With Lemma 17 and a martingale argument, we can prove Lemma 2.

Proof of Lemma 2. Let $\hat \delta_n=Cn^{\chi(\alpha-1)/4}$ , where $C\,:\!=\,C(x_1,\mu,\alpha)$ is the positive constant in (9.2) of Lemma 17. Writing $K\,:\!=\,\lceil{\phi(n)}\rceil$ , define

\begin{equation*}\widetilde E_{n,\hat \delta_n}\,:\!=\, \left\{\max\limits_{K \leqslant k \leqslant n} \left|S_{n,k}-\left(\frac{k}{n}\right)^{\chi}\right| \geqslant 2\hat \delta_n\right\}.\end{equation*}

The lemma follows from bounding $\mathbb{P}_{\textbf{x}}\Big[\widetilde E_{n,\hat \delta_n}\Big]$ under the assumption $\textbf{x}\in A_{\alpha,n}$ . By the triangle inequality, we have

\begin{align*}\mathbb{P}_{\textbf{x}}\Big[\widetilde E_{n,\hat \delta_n}\Big]&\leqslant \mathbb{P}_{\textbf{x}}\bigg[\max\limits_{K \leqslant k \leqslant n}\left|S_{n,k}-\mathbb{E}_{\textbf{x}}[S_{n,k}]\right|+\max\limits_{K \leqslant j \leqslant n}\left|\mathbb{E}_{\textbf{x}}[S_{n,j}]-(j/n)^{\chi}\right|\geqslant 2\hat \delta_n \bigg].\end{align*}

Applying Lemma 17 to bound the difference between $(j/n)^\chi$ and $\mathbb{E}_{\textbf{x}}[S_{n,j}]$ , we obtain

\begin{align*}\mathbb{P}_{\textbf{x}}\Big[\widetilde E_{n,\hat \delta_n}\Big] \leqslant \mathbb{P}_{\textbf{x}}\left[\max\limits_{K \leqslant k \leqslant n}\left|S_{n,k}-\mathbb{E}_{\textbf{x}}[S_{n,k}]\right|\geqslant \hat \delta_n\right]\leqslant \mathbb{P}_{\textbf{x}}\left[\max\limits_{K \leqslant k \leqslant n}\left|S_{n,k}(\mathbb{E}_{\textbf{x}}[S_{n,k}])^{-1}-1\right|\geqslant \hat \delta_n\right],\end{align*}

where the second inequality is due to $\mathbb{E}_{\textbf{x}}[S_{n,k}]\leqslant 1$ . We bound the right-hand side of the above using a martingale argument.

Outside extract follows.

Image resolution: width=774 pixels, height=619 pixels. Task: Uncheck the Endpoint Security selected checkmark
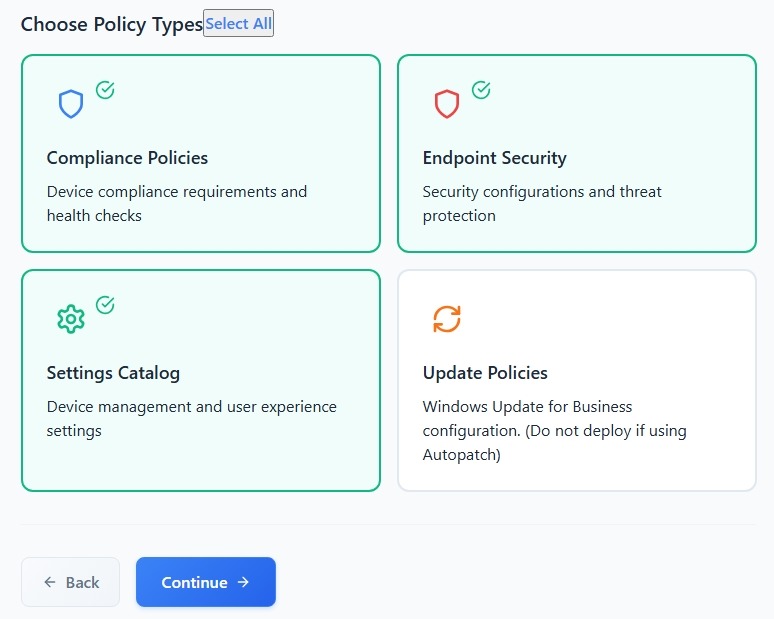pyautogui.click(x=481, y=90)
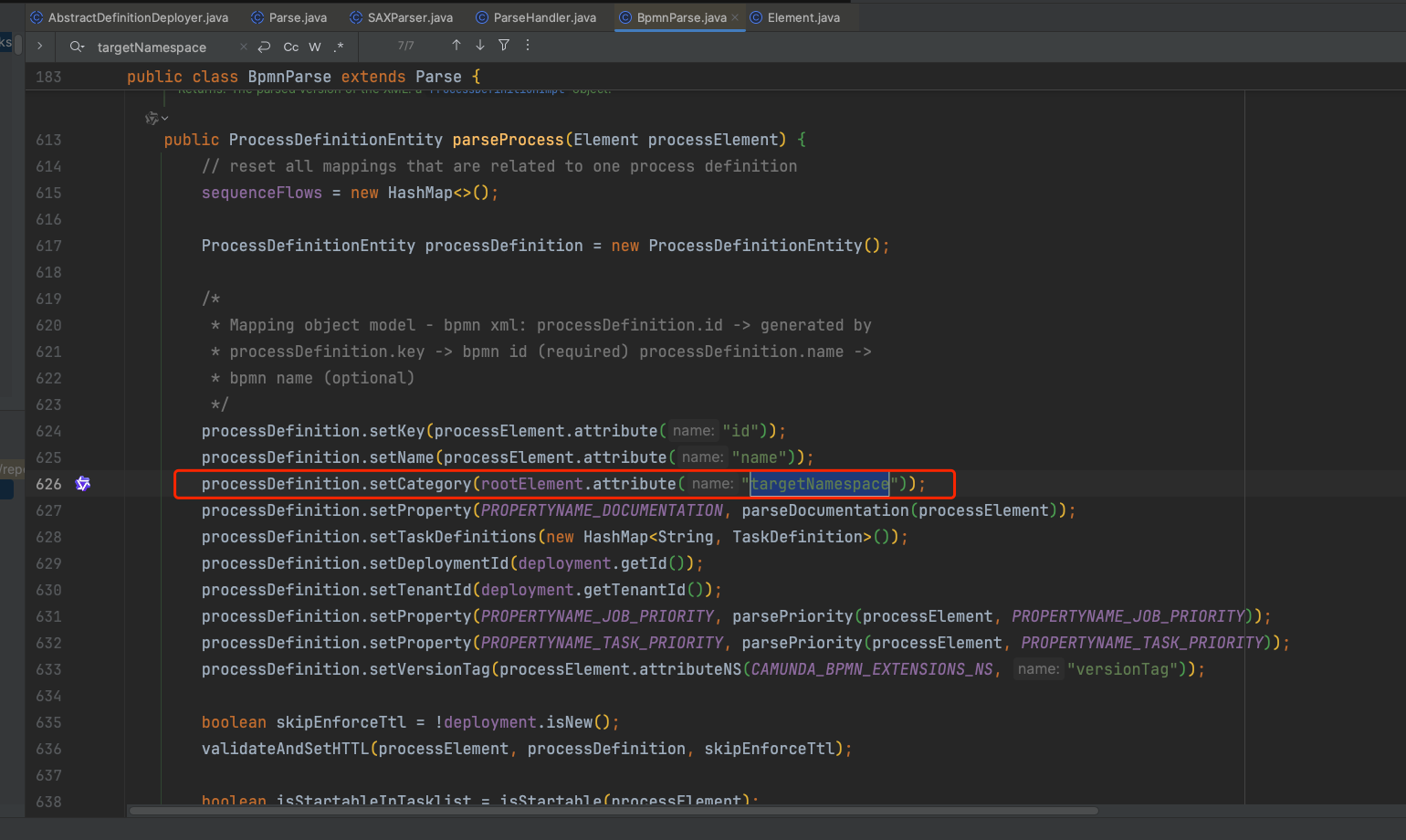Click the horizontal scrollbar at editor bottom
Image resolution: width=1406 pixels, height=840 pixels.
(612, 811)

Recall that $\mathbb{E}_{\textbf{x}}[S_{n,k}]=\prod^n_{j=k+1}\mathbb{E}[1-B_j]$ . Define $ M_0\,:\!=\,1$ , and for $j=1,\ldots,n-K$ , let

\begin{equation*}M_{j}\,:\!=\,\prod^{n}_{i=n-j+1}\frac{1-B_i}{\mathbb{E}[1-B_i]}=\frac{S_{n,n-j}}{\mathbb{E}[S_{n,n-j}]}.\end{equation*}

Let $\mathcal{F}_{j}$ be the $\sigma$ -algebra generated by $(B_i,n-j+1\leqslant i \leqslant n)$ for $1\leqslant j\leqslant n-K$ , with $\mathcal{F}_0=\varnothing$ . It follows that $\big(\big(M_{j}, \mathcal{F}_{j}\big),0\leqslant j\leqslant n-K\big)$ is a martingale with $\mathbb{E}[M_{j}]=1$ . Since $(M_j-1)^2$ is a submartingale, Doob’s inequality [Reference Durrett14, Theorem 4.4.2, p.204] yields

(9.6)

\begin{align}\mathbb{P}_{\textbf{x}}\Big[\widetilde E_{n,\hat \delta_n}\Big]\leqslant\mathbb{P}_{\textbf{x}}\left[\max\limits_{0 \leqslant j\leqslant n-K}\left|M_{j}-1\right|\geqslant\hat \delta_n \right] \leqslant \hat \delta_n^{-2}\textrm{Var}_{\textbf{x}}(M_{n-K}), \end{align}

where $\textrm{Var}_{\textbf{x}}(M_{n-K})$ is the variance conditional on $\textbf{x}$ . We use the formulas for the first and second moments of the beta distribution to bound the variance:

\begin{align*}\textrm{Var}_{\textbf{x}}(M_{n-K})&=\mathbb{E}_{\textbf{x}}\big[(M_{n-K})^2\big]-1=\bigg[\prod^n_{j=K+1}\frac{(T_{j-1}+j)}{(T_{j-1}+j-1)}\frac{(T_j+j-1)}{(T_{j}+j)}\bigg]-1\\& = \prod^n_{j=K+1}\left[1+\frac{T_j-T_{j-1}}{(T_j+j)(T_{j-1}+j-1)}\right]-1.\end{align*}

Below we allow the positive constant $C^{\prime}=C^{\prime}(x_1,\mu,\alpha)$ to vary from line to line. As $\big|\sum^j_{i=2}x_i - (j-1)\mu\big| \leqslant j^\alpha $ for all $K+1\leqslant j\leqslant n$ when $\textbf{x}\in A_{\alpha,n}$ , a little computation yields

(9.7)

\begin{align}\textrm{Var}_{\textbf{x}}(M_{n-K})&\leqslant \prod^n_{j=K+1}\left[1+\frac{\mu +j^\alpha+(j-1)^\alpha}{\{(\mu+1)j-\mu-j^\alpha+x_1 \}\{(\mu+1) j-2\mu-j^\alpha+x_1-1\}}\right]-1\nonumber\\&\leqslant \prod^n_{j=K+1} \big(1+ C^{\prime}j^{\alpha-2}\big)-1\nonumber\\&\leqslant C^{\prime} K^{\alpha-1}. \end{align}

Applying (9.7) to (9.6) completes the proof.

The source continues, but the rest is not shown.